_WRITTEN REQUEST_
Give the stretch of the Ibis feature notebook from "# Create game-level" through "really the case?" again, switching "tournament" to "league".

_TEXT_

In [1]:
import ibis
from ibis import _

ibis.options.interactive = True

# Create game-level features

In [2]:
game_level_features = []

In [None]:
games = ibis.read_parquet("data/games.parquet")
games

## `event`-based features

The `event` field includes interesting information, such as whether the game was rated or part of a tournament.

The first thing we see above is that all of the `event` values start with `"Rated "`; is this really the case?

In [None]:
games.event[: len("Rated ")].value_counts()

It looks like unrated games simply exclude the prefix. Let's create our first feature, `is_rated`, given this information.

In [None]:
is_rated = games.event.startswith("Rated ")
is_rated.value_counts()

We'll add each feature we define in this section to our list of game-level features. Spoiler alert: when we combine our features later, we'll see an interesting property of working with Ibis this way.

Don't forget to give each feature a meaningful name!

In [None]:
game_level_features.append(is_rated.name("is_rated"))
game_level_features

What else can we extract from the `event` field? For starters, let's examine the most popular `event` values.

In [None]:
games.event.value_counts().order_by(ibis.desc("event_count"))

Lichess categorizes games according to their "time control". If you're not familiar with chess, Classical games are the slowest, followed by Rapid, then Blitz. Bullet games are very fast, and UltraBullet games are, well, ultra-fast.

Correspondence games are essentially untimed. We'll exclude these games later, because we want to see how time modulates win likelihood.

Notice that we reuse the `is_rated` logic below when creating the time control feature.

_RECORD EXTRACTS_
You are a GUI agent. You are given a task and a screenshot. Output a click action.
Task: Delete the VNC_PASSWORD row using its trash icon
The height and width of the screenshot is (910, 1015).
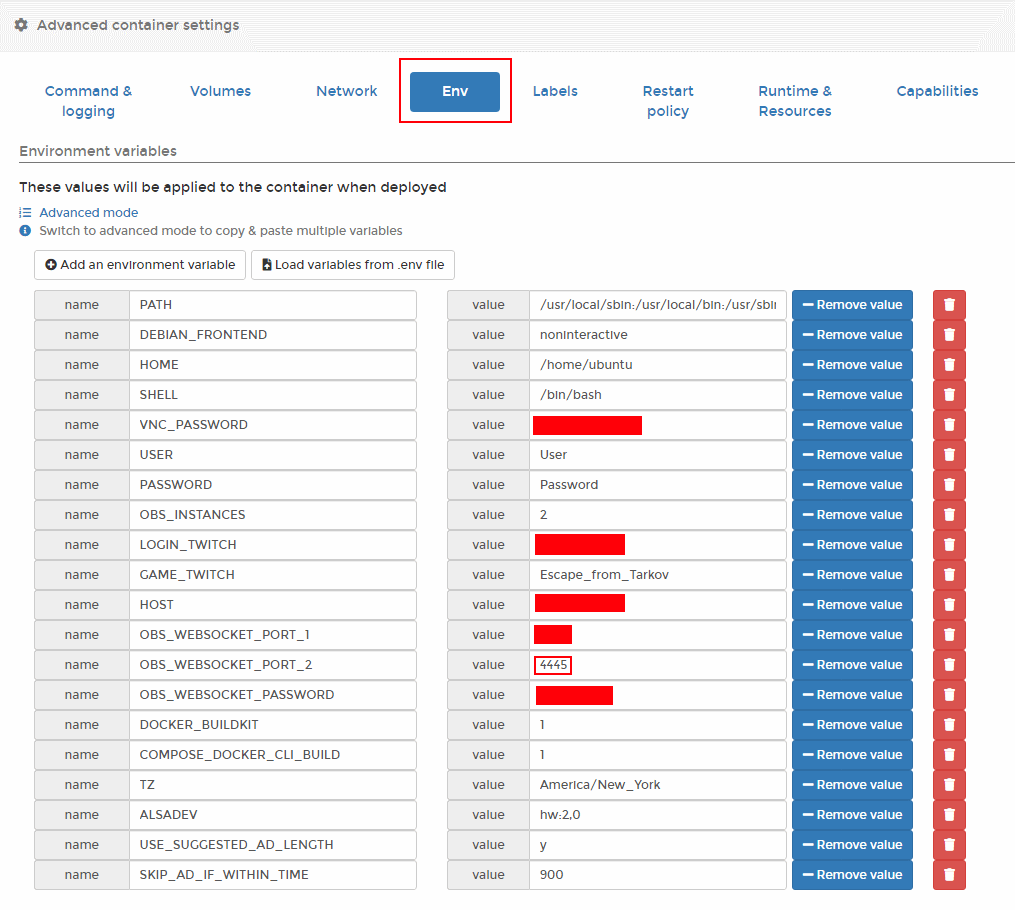tap(949, 425)
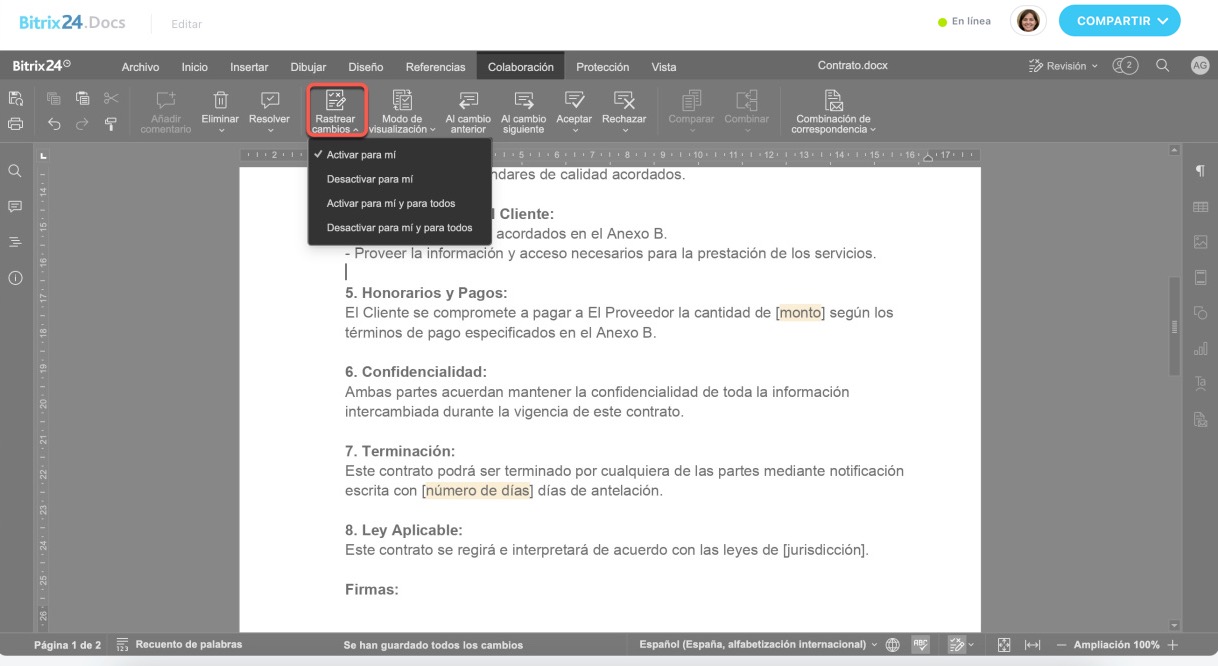Click the print icon in toolbar
This screenshot has width=1218, height=666.
tap(15, 124)
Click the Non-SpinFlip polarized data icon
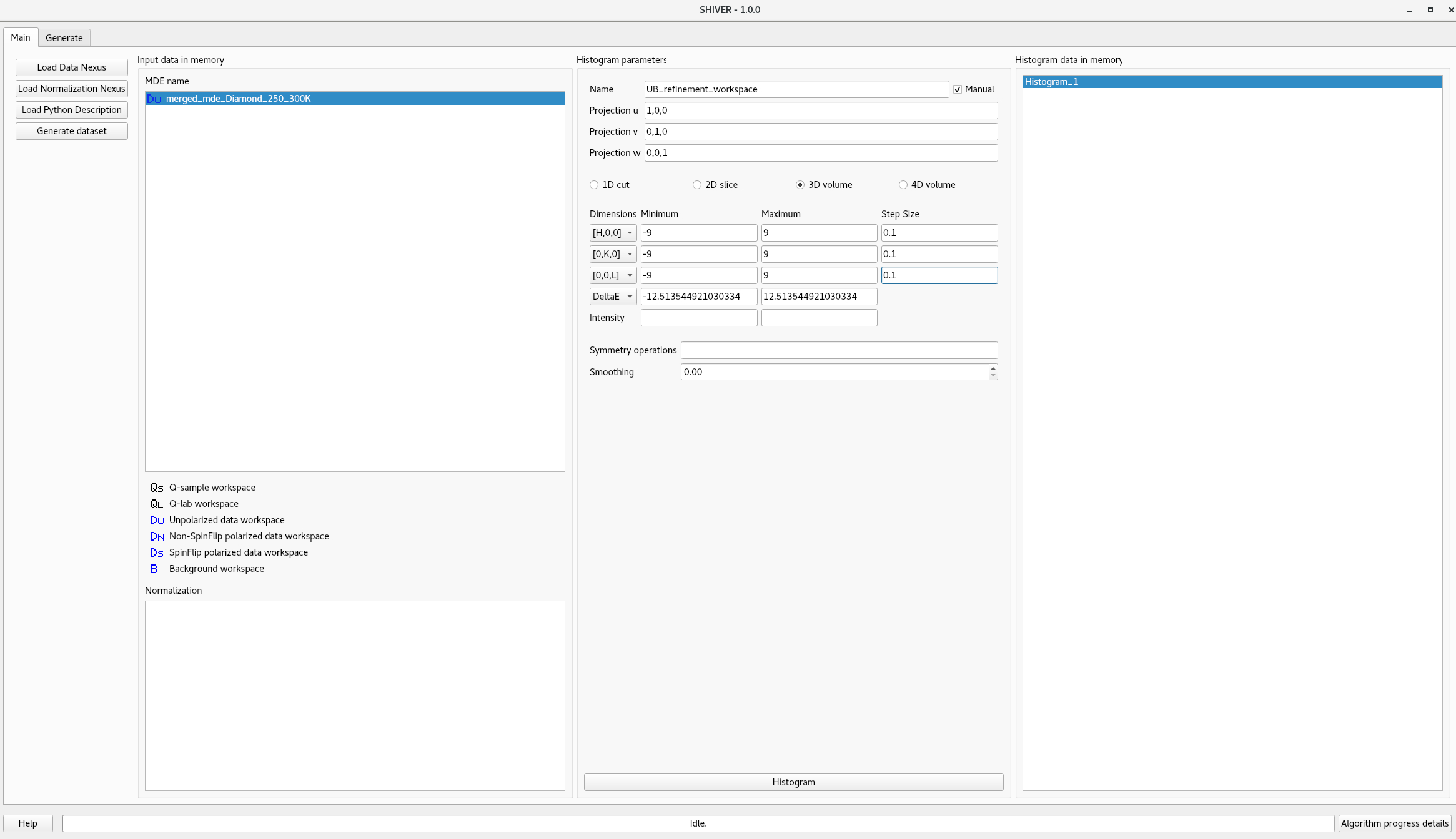Image resolution: width=1456 pixels, height=839 pixels. point(156,536)
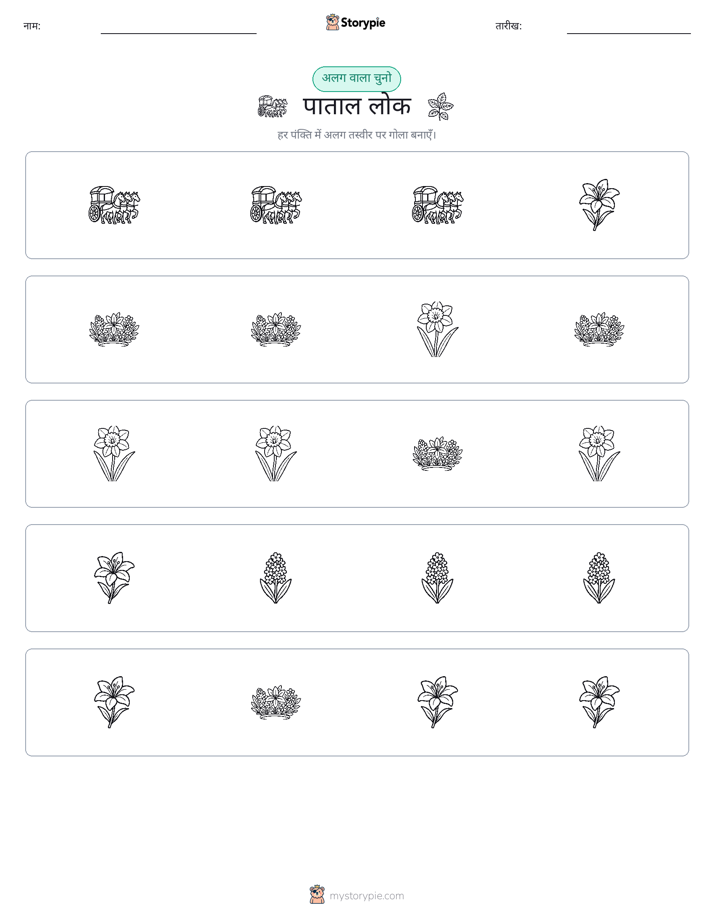Click the 'पाताल लोक' title heading
The height and width of the screenshot is (924, 714).
pyautogui.click(x=357, y=107)
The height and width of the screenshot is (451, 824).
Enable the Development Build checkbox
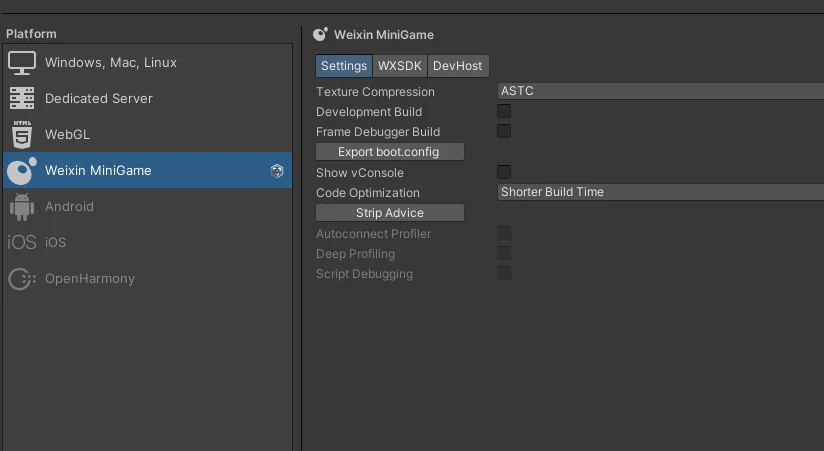504,111
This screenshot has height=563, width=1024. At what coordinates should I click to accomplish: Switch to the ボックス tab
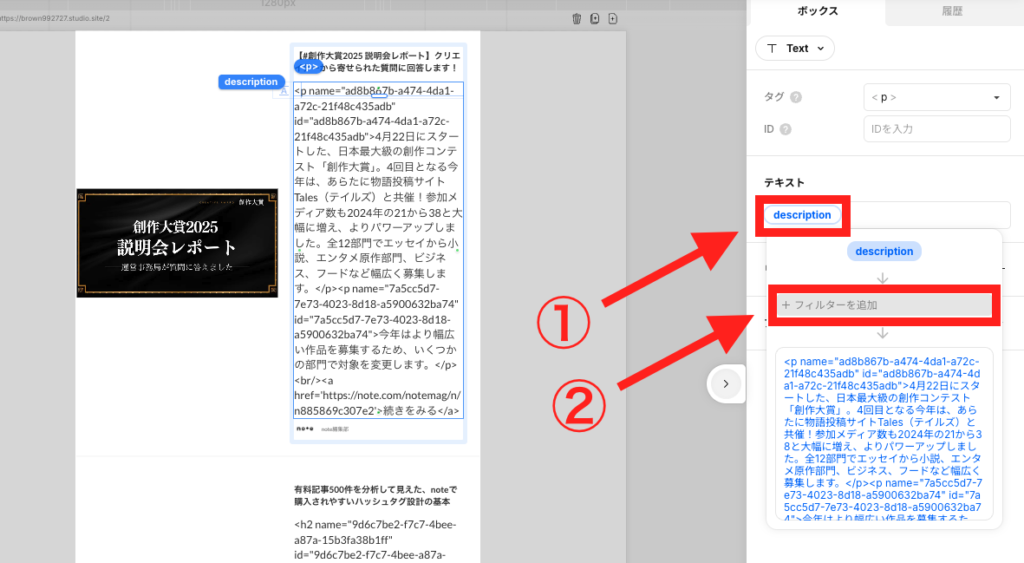coord(816,11)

_THE OUTPUT_
# Create game-level features

In [2]:
game_level_features = []

In [None]:
games = ibis.read_parquet("data/games.parquet")
games

## `event`-based features

The `event` field includes interesting information, such as whether the game was rated or part of a league.

The first thing we see above is that all of the `event` values start with `"Rated "`; is this really the case?